* [Selected extract]:

****************

Barton Fink (1991) – Between Heaven or Hell in Hollywood

It’s so funny when I see the poster for this movie. John Turturro’s expression is so genuine. Seeing the mosquitoes on his forehead while imitating a plain idiotic expression. But, the poster actually has a deeper meaning. Mosquitoes can mean a disturbance so that the main character gets up again. Gets up in the sense of seeking a true passion. Or, the energy. Anyway, this film was written by the Coen brothers, 1989. At the same time, they suffered a writer’s block in “Miller’s Crossing,” one year before this film. As if, this film became an outlet for them to be able to escape from saturation. But, “Barton Fink” actually became one of the most successful films of its year. Received three awards at the 1991 Cannes Film Festival. Categories include Palme d’Or, John Turturro as Best Actor, and Best Director.

This film is like a true reflection of Hollywood. Not turning the screen of Hollywood is hell but there is another purpose. Coen brothers seem to want to show their inner conflict like a storytime. In fact, this is my favorite Coen Brothers movie in my opinion. Of course, “Barton Fink” is packaged in the Coen brothers style that is so absurd. A lot of weirdness has become its characteristics. Plus, other genres have sprung up. It’s hard to say this movie as a horror movie, drama, thriller, or comedy.

John Turturro as Barton Fink is a broadway scriptwriter. He was very successful in New York. 1941, he reached the peak of his success until he got an offer from the Capitol pictures. There is Michael Learner as Jack Lipnick, a “scum” for Fink. Lipnick tried to offer him as much as possible. However, Fink isn’t such a person. Thinking twice, Barton Fink finally accepted it but was still hesitant to enjoy all the luxury of Hollywood. One of them, of course, is a slum hotel. Fink began the process of writing his first B-Movie script about a wrestler. Therefore, he experienced a writer block and never managed to start writing.

****************

* [Data excerpts]:
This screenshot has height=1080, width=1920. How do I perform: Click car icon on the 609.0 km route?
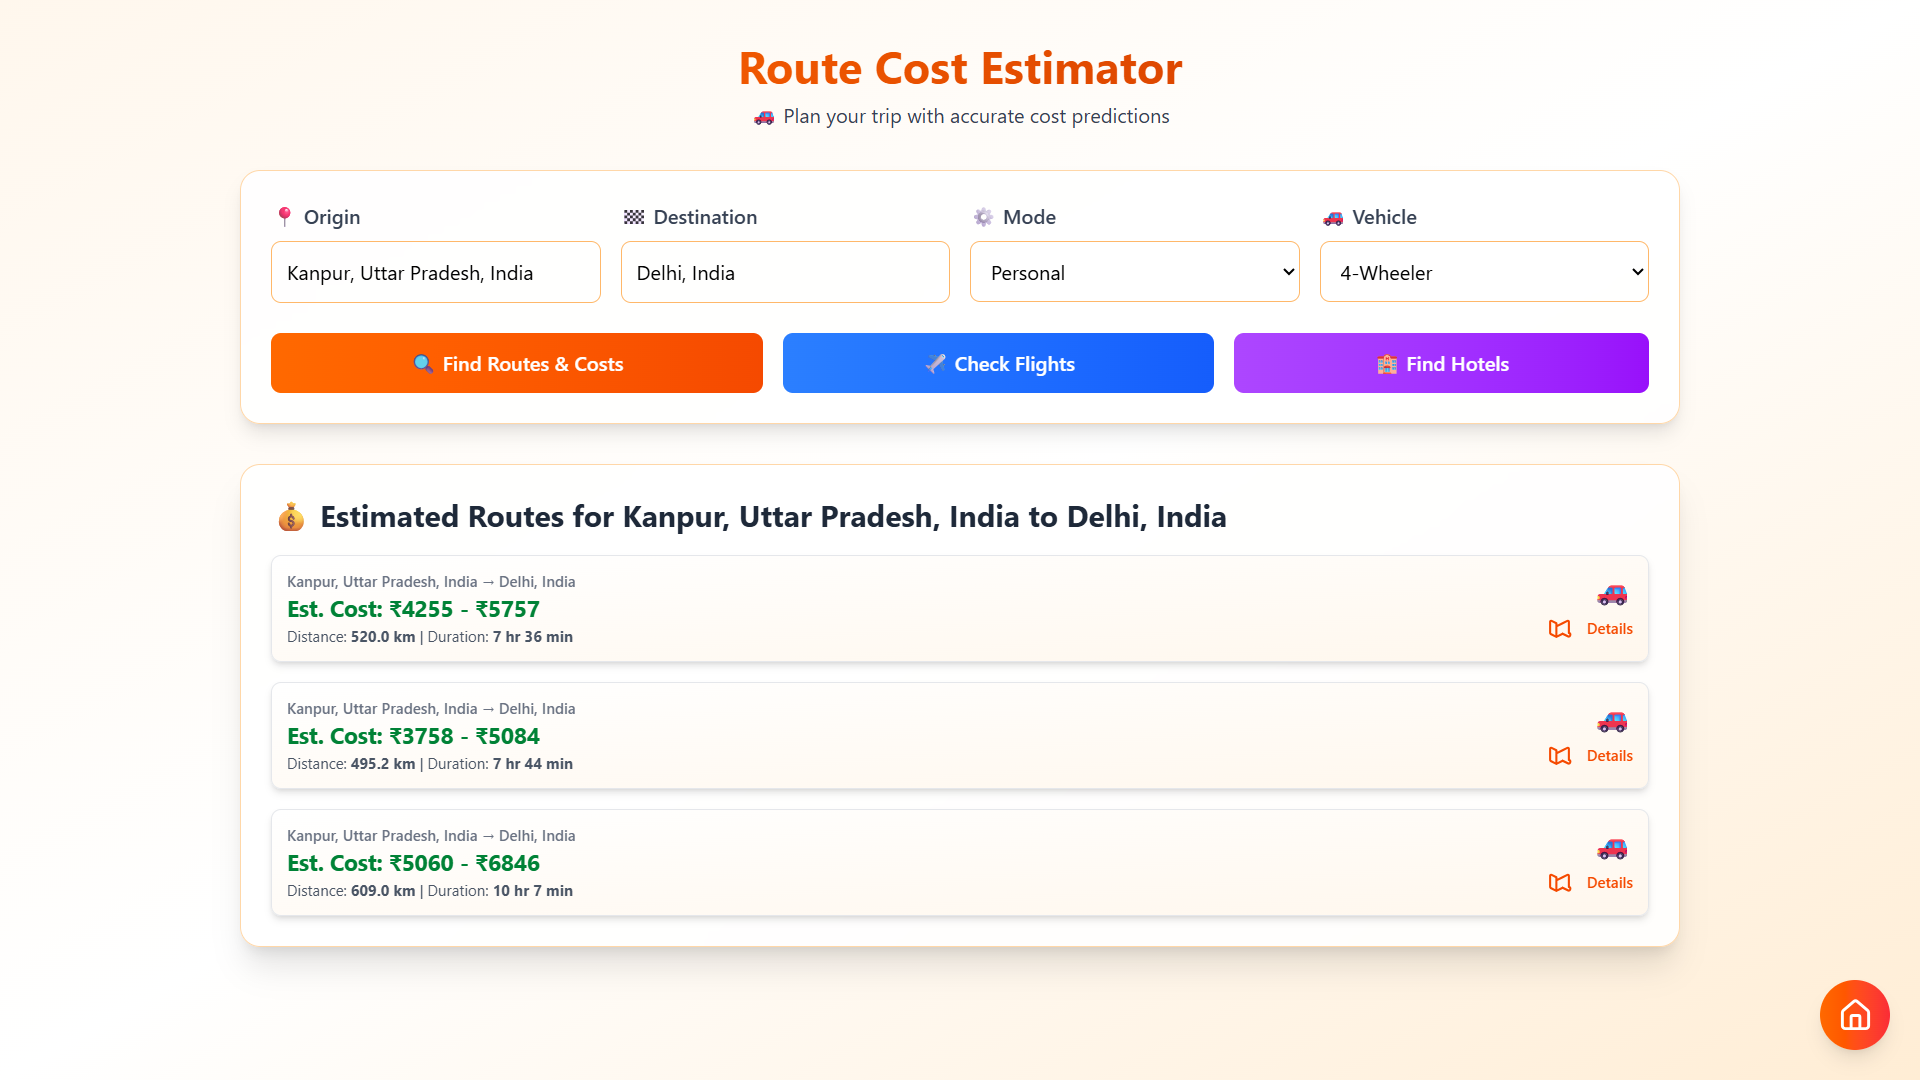point(1611,849)
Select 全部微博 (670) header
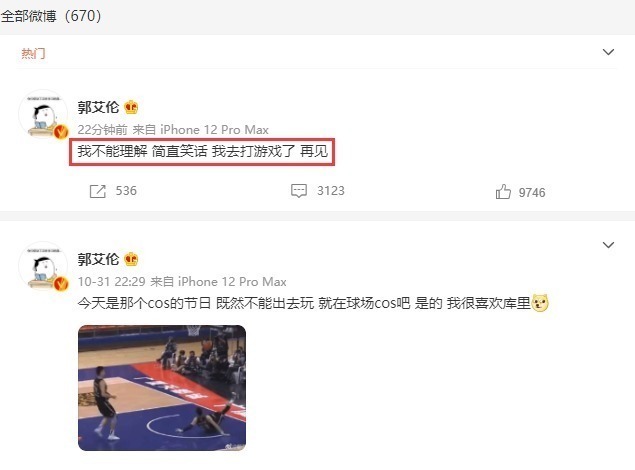The width and height of the screenshot is (635, 470). point(51,16)
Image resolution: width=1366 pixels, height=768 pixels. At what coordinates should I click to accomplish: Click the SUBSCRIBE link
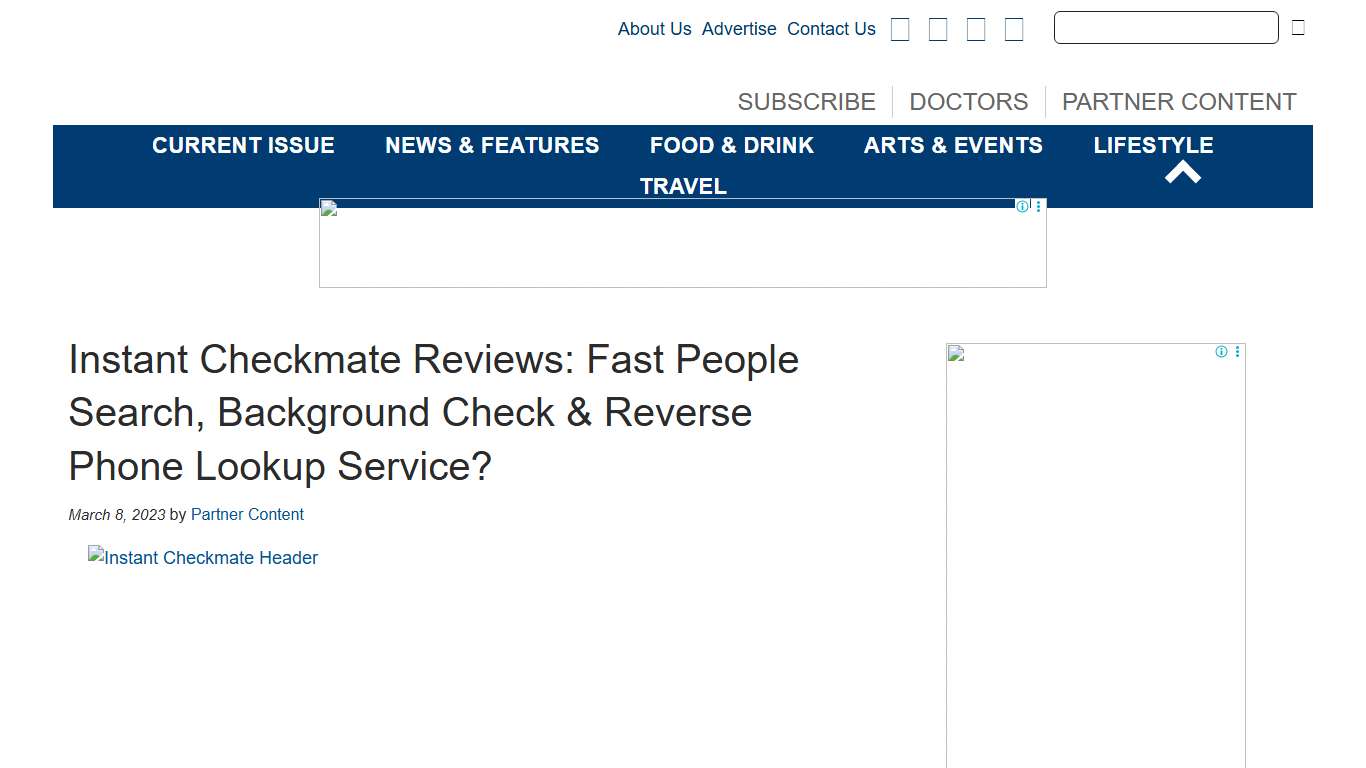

****************

* [Written tasks]:
1) Please write down the part of the Barton Fink review starting with "It’s so funny" and going on through "and Best Director.".
2) Turn the paragraph of the Barton Fink review that opens with "This film is like a true reflection of Hollywood" into a short list of its main points.
You won't need the entries for this.

* [Results of the tasks]:
1)
It’s so funny when I see the poster for this movie. John Turturro’s expression is so genuine. Seeing the mosquitoes on his forehead while imitating a plain idiotic expression. But, the poster actually has a deeper meaning. Mosquitoes can mean a disturbance so that the main character gets up again. Gets up in the sense of seeking a true passion. Or, the energy. Anyway, this film was written by the Coen brothers, 1989. At the same time, they suffered a writer’s block in “Miller’s Crossing,” one year before this film. As if, this film became an outlet for them to be able to escape from saturation. But, “Barton Fink” actually became one of the most successful films of its year. Received three awards at the 1991 Cannes Film Festival. Categories include Palme d’Or, John Turturro as Best Actor, and Best Director.

2)
- The film is a true reflection of Hollywood. It doesn't present Hollywood as hell but has another purpose.
- The Coen brothers seem to show their inner conflict like a storytime.
- It is the reviewer's favorite Coen brothers movie.
- It comes in the absurd Coen brothers style, marked by a lot of weirdness.
- It mixes genres, so it is hard to call it a horror movie, drama, thriller, or comedy.